** Selected extract **
Werner Almesberger werner at almesberger.net
Tue Mar 22 22:09:08 UTC 2016


Wow, almost two months since starting the last thread !

I've started updating the power distribution diagram for the new
design and added more details, including maximum current flows.
This is the current draft:

http://downloads.qi-hardware.com/people/werner/anelok/tmp/power-tree-20160322.pdf

That's when I realized that the boost converter I had carried over
from the CR2032 design (TI TLV61220) wouldn't be able to provide
nearly enough current with the now much lower battery voltage.

Thus, the search began ...


The basic idea is that the regulator should be able to provide a
continuous output (i.e., at 3.3 V) current of at least 100 mA,
preferably 120 mA (i.e., like the LDO in the MCU).

Anelok normally doesn't need all that, but the memory card can
draw 75 mA during 1/4 second, which I'd consider close enough to
"forever" as far as such things are concerned.

The AAA battery has a nominal voltage of 1.5 V but this decreases
with use and load. A reasonable cut-off point would be around 1.0 V.
There can be further voltage losses in the path between battery and
boost converter, e.g., for battery reversal protection. (To be
covered in a future post.) I'm calculating a loss budget of about
100 mV for this, so the input voltage for the boost converter would
be 0.9 V.

AAA batteries can deliver remarkably high current, as this experiment
shows:

http://www.varta-microbattery.com/applications/mb_data/DOCUMENTS/GRAPHS/04103/G_04103_O_S01_en.pdf

So battery current will not be a problem. But we need a boost converter
that can turn 0.9 V into 3.3 V at 120 mA. It should also have not too
unreasonable quiescent consumption, i.e., while Anelok is in standby.
A chip with all these characteristics is surprisingly difficult to
find.


I looked at a lot of data sheets, and I found no more than two chip
families that can do this with a reasonably simple circuit:
TI TPS6102x and Exar/Sipex SP6641B and SP6648.

Data sheets:
http://www.ti.com/lit/ds/symlink/tps61020.pdf
http://www.exar.com/common/content/document.ashx?id=20805
http://www.exar.com/Common/Content/Document.ashx?id=729

First, the various family members:

Part			Voltage		Switch current	Vin(max)

** Data **
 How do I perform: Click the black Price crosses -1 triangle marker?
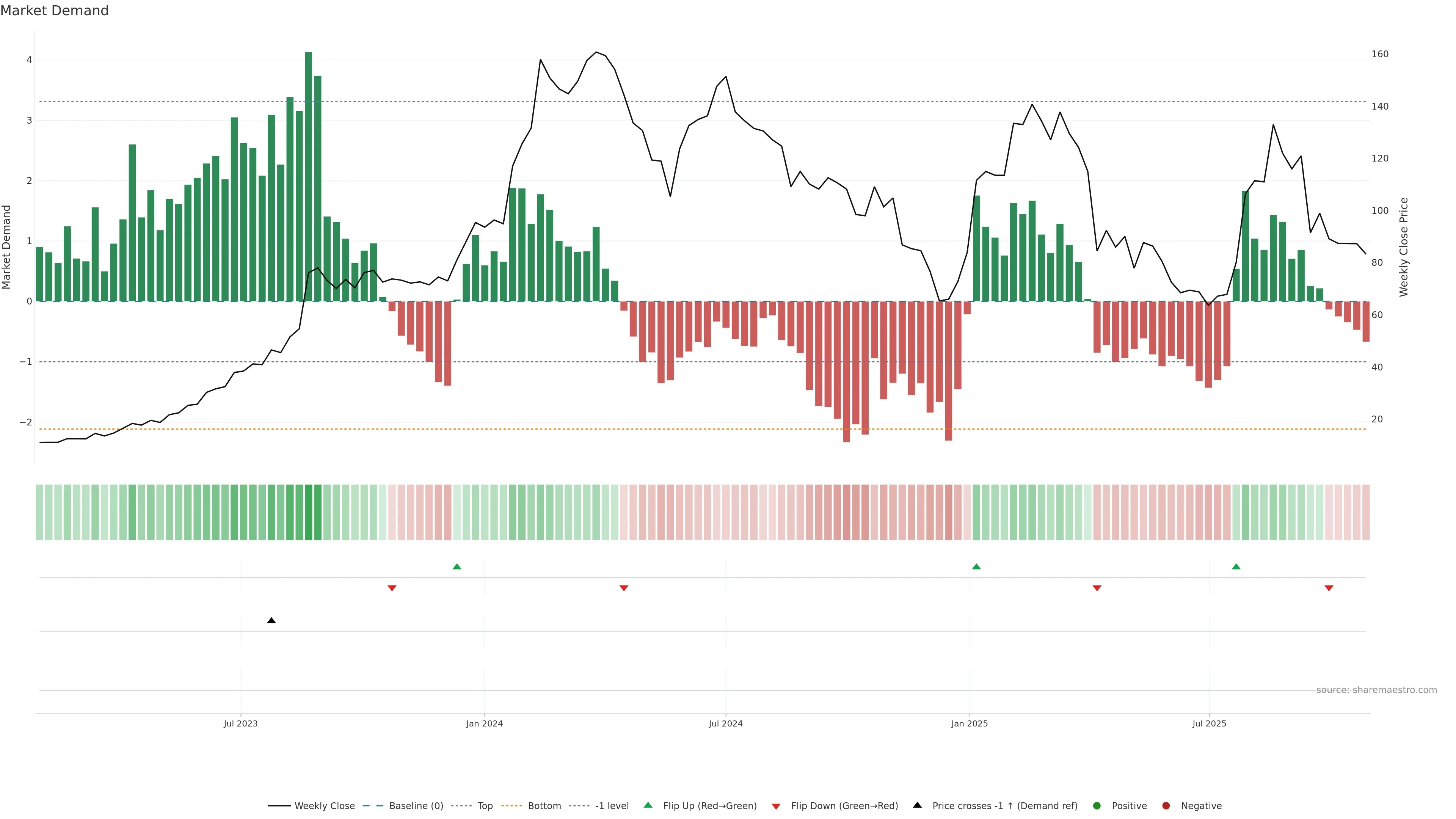271,621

** What is being asked **
Pick up the post on finding a boost converter for Anelok at the point where it stops, and keep writing it.

** Written reply **
-----------------------	---------------	---------------	--------
TI TPS61020		Adjustable	1.5 A		5.5 V
TI TPS61025		3.3 V		1.5 A		5.5 V
TI TPS61029		Adjustable	1.8 A		6.5 V
Exar/Sipex SP6641B	3.3 V		1 A (inductor)	4.5 V
Exar/Sipex SP6648	Adjustable	2 A (inductor)	4.5 V

Switch/inductor current is much higher than continuous output current
because 1) Iin = Iout * Vout / Vin (long-term average, for an ideal
converter), 2) the converter has some losses, 3) the inductor is both
charged and discharged, so the peak current is well above the average
current.


It seems that, with a regulator that can handle a switch/inductor
current of about 1 A, we're on the safe side:

Part			Vbat	Iout(max)
-----------------------	-------	---------
TI TLV61220		1.0 V	~ 60 mA		for comparison
TI TPS6102x		0.9 V	~250 mA
Exar/Sipex SP6641B	1.0 V	~160 mA
Exar/Sipex SP6648	1.0 V	~130 mA		Iin(peak) = 0.85 A

For some reason Exar/Sipex specify the maximum current of the SP6648
for a peak of 0.85 A, not for the chip's limit of 1.6-2.0 A.

I've included the TLV61220 to show that it's not quite up to the job.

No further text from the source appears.